Ronald Dorn, professor in the School of Geographical Sciences and Urban Planning, teaches GPH 111, an introduction to physical geography class at ASU focused on helping students interpret what they see when they visit the great outdoors — including the weather, the climate, the plants, the animals and scenery. 

“The class and its lab explore what many students love to do with their free time — hike, kayak on rivers, mountain bike, or just go camping out in nature,” said Dorn, who has taught geography at ASU for more than 30 years and is an avid camper and skier. “You'll appreciate the outside world so much more after the classes.” 

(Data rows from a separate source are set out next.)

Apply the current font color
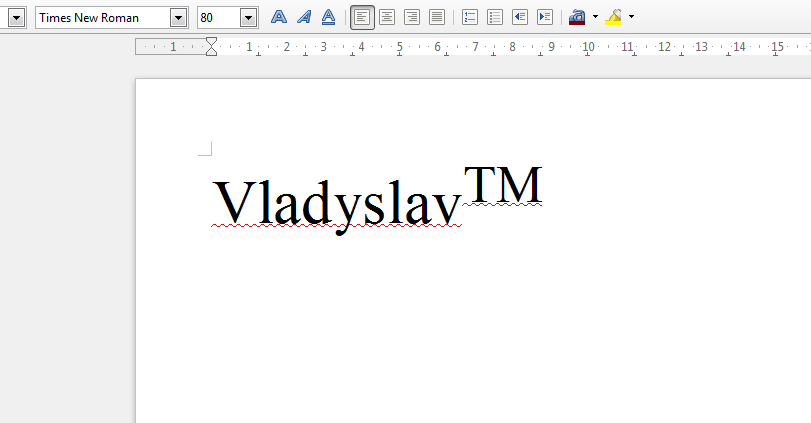 577,17
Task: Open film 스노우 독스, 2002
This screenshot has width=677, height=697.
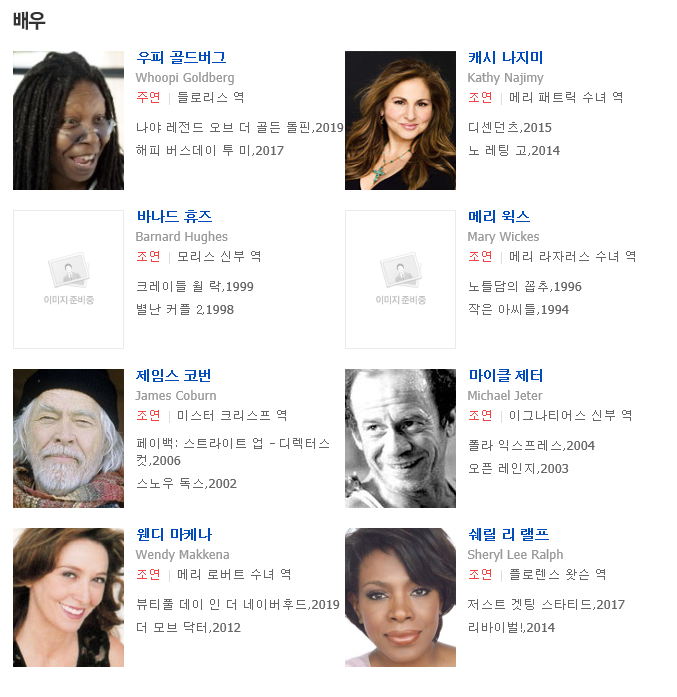Action: pyautogui.click(x=186, y=484)
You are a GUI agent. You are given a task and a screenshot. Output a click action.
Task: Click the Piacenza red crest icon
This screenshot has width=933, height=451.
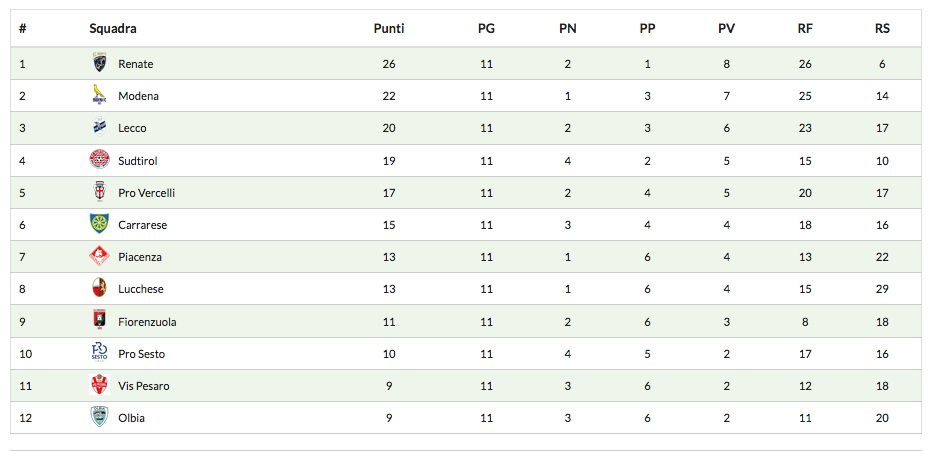coord(99,256)
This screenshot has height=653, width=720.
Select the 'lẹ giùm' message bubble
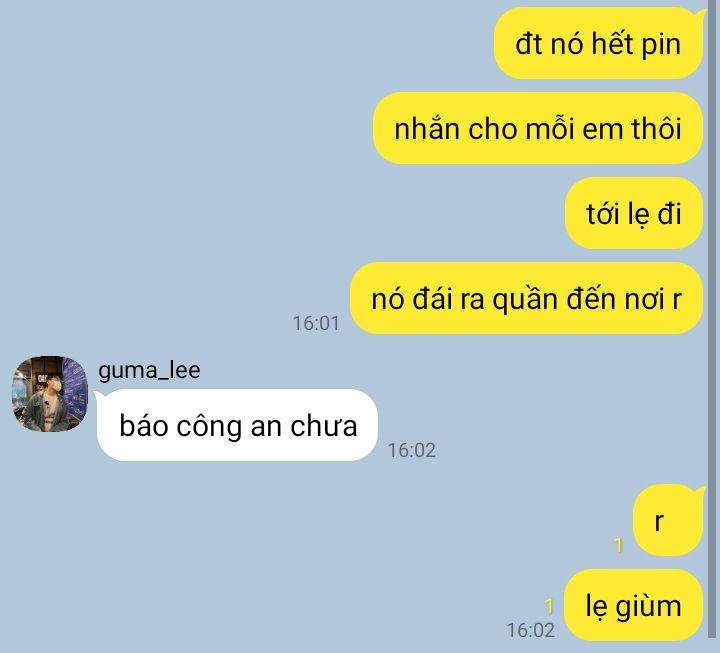coord(634,605)
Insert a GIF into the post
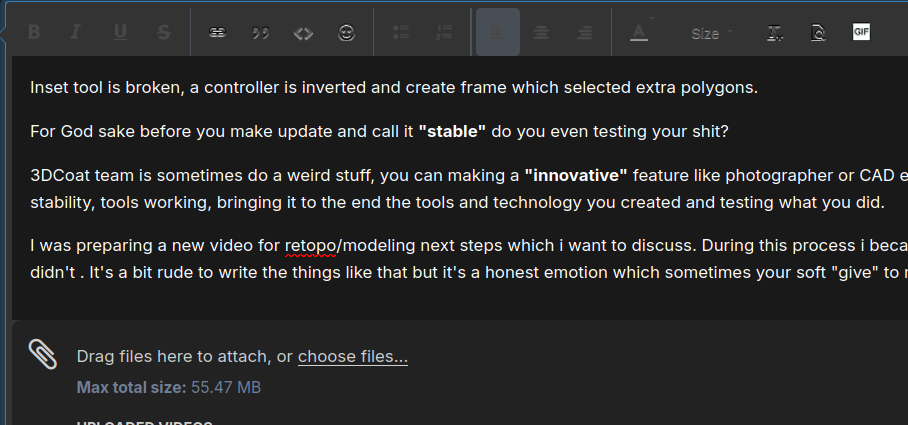Image resolution: width=908 pixels, height=425 pixels. [x=862, y=32]
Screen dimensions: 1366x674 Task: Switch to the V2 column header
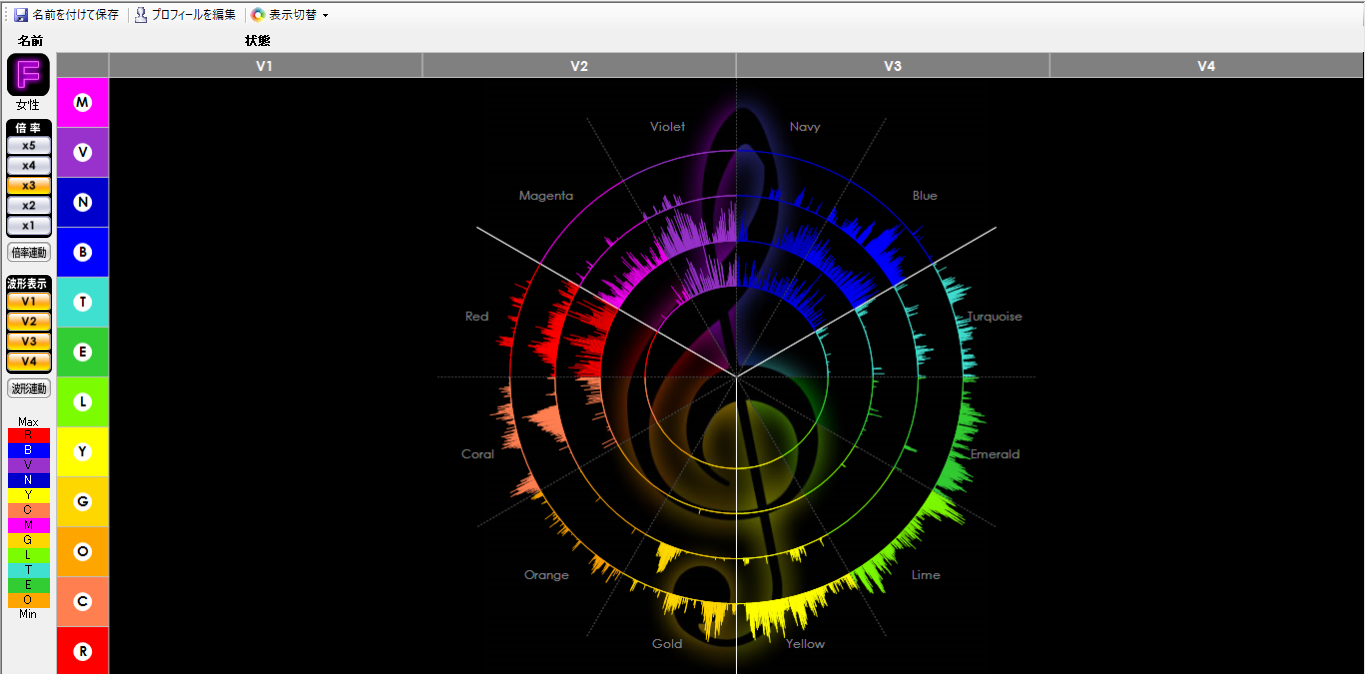579,66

Unique to the course is the newly designed and launched geography "video game" lab. The video-game format lab (GPH 112) uses student avatars to investigate scientific issues related to climate, weather and landscapes in places like Hawaii, the Grand Canyon and San Francisco Peaks in Flagstaff, Arizona. 

“The lab is a video game, I don’t know how else to describe it,” said Camille Plant, a journalism sophomore with a geography minor who took the course this semester, with a chuckle. “It’s interactive, you get this little character and they put you in different scenarios.”

“It’s been really interesting to learn about the science of the earth and how we interact with the world around us. My geography classes really have opened up a whole new world.” 

The new video-game format lab was first launched in fall 2020 and is planned to continue into the spring 2021 semester as classes continue through a mixture of remote learning and in-person options.

Although physical exploration and travel may look different right now, Dorn is still passionate about sharing his love for geography with others and connecting students to the outdoors. 

“I cannot wait to get the vaccine so I can run field trips for our students again. One of the first orders of business I want to do is a School of Geographical Sciences and Urban Planning campout to reconnect,” Dorn said. “If you care about the world and how we are connected to each other, geography is the field for you.”